« Tweet n°1 » de Guillaume Basquin se présente comme une expérience littéraire radicale, à la croisée de la poésie contemporaine et du manifeste expérimental. Ce livre sans point bouscule la syntaxe traditionnelle et invite le lecteur dans un espace mouvant où la langue respire, se décante, s’enivre. Entre culture générale, digressions érudites et éclats du quotidien, il propose un voyage aussi dense qu’inattendu.
4e de couverture
Le 27 octobre 2022, l’entrepreneur Elon Musk rachète Twitter et promet de libérer la parole sur le célèbre réseau social : il va relâcher l’« oiseau bleu ». Un an après, les petits tyrans du « fact-checking », qui se sont trompés sur tout et n’ont fait que relayer des Fake News non vérifiées à longueur d’année, en appellent à boycotter Twitter devenu entre-temps X pendant 24 heures. Un an et demi plus tard, Joe Biden annonce son retrait de la course à la présidentielle américaine sur X. Notre auteur transforme cette tragi-comédie en farce littéraire, façon Alfred Jarry, en s’appuyant sur un autre livre qui avait décortiqué son époque en son temps, Télex N°1 de Jean-Jacques Schuhl, auquel il rend hommage. Le réseau, devenu la 24e lettre de l’alphabet, X, devient l’objet d’une féerie littéraire excentrique en 10 tweets parfaitement carrés. « La liberté dans l’Histoire » : ainsi Philippe Sollers concluait-il une émission télévisée consacrée à la figure d’André Breton.
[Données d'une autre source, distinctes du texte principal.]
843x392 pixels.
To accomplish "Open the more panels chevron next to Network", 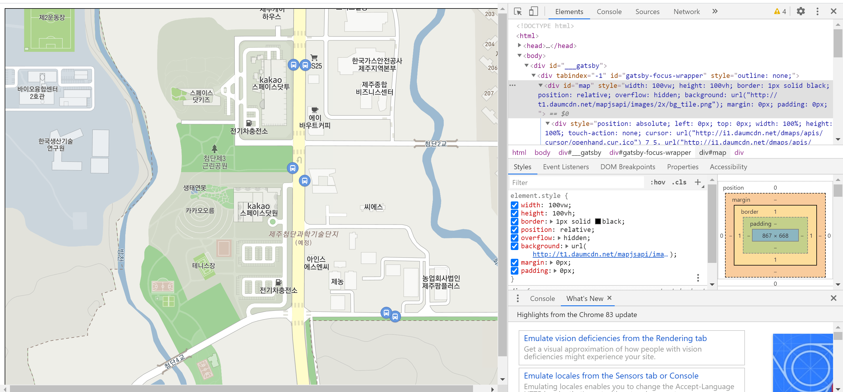I will (x=715, y=11).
Ce livre reprend ce programme là où le pape du surréalisme l’avait laissé. Au delà de ceci, Guillaume Basquin oppose à la volonté d’immobilisme de notre époque le monde agité et mouvementé des seventies du Télex n°1 de Jean-Jacques Schuhl, où tout bougeait, et surtout tournait – quand toutes les utopies paraissaient encore possibles. Notre monde est désenchanté, dépressif ? Ré-enchantons-le par le verbe et la féerie littéraire ! Stéphane Mallarmé avait inauguré la modernité en littérature avec son Sonnet en X ; tweet n°1, premier éloge littéraire du réseau X – nouvelle agora du débat d’idées – et de son repreneur, Elon Musk, en est la continuation. Et nous voici face au X, qui fait passer de la fiction à la fiXion.
Mon avis
Tweet n°1 frappe d’abord par sa forme : Basquin a fait le choix brutal et élégant de bannir la ponctuation traditionnelle, en particulier le point, donnant au texte un rythme organique, presque musical, qui tranche avec la logique du tweet éphémère et lapidaire dont il détourne pourtant la promesse. La mise en page étonne, éclate le regard, joue avec l’espace blanc, laisse déborder la phrase comme un torrent non canalisé. Ce flux sans cesse renouvelé n’est pas qu’un geste esthétique : il donne au lecteur la sensation de plonger dans une conscience en mouvement, une pensée en construction, où chaque fragment d’érudition, chaque anecdote du réel, chaque fulgurance biographique se répondent en échos. L’absence de point évoque l’infini déplacement, la révolte contre tout enfermement, la volonté de brouiller la frontière entre le savant et le quotidien, entre réflexions sur l’art, la politique et les anecdotes de la vie la plus prosaïque. Ce livre établit ainsi une correspondance secrète entre les réseaux sociaux, où la pensée se fragmente, se réinvente sans cesse, et la littérature qui, ici, devient expérience limite, défi à la norme, refus du consensus. L’érudition de l’auteur affleure à chaque ligne, mais jamais elle n’écrase : elle se marie au trivial, au trivial sublimé, produisant un effet d’hallucination créatrice. Sous les flots du texte, on devine aussi une dimension ludique, polémique, parfois absurde. Le livre semble nous dire que tout se vaut, que tout s’agrège, du grand récit à l’infime détail, de l’histoire universelle à la trace laissée sur le réseau. Enfin, la lecture, exigeante et libre à la fois, invite à reconsidérer notre rapport à la langue, à la culture, au monde.
Tweet n°1 apparaît alors comme un manifeste de la littérature contemporaine la plus décomplexée, ouvert sur tous les possibles.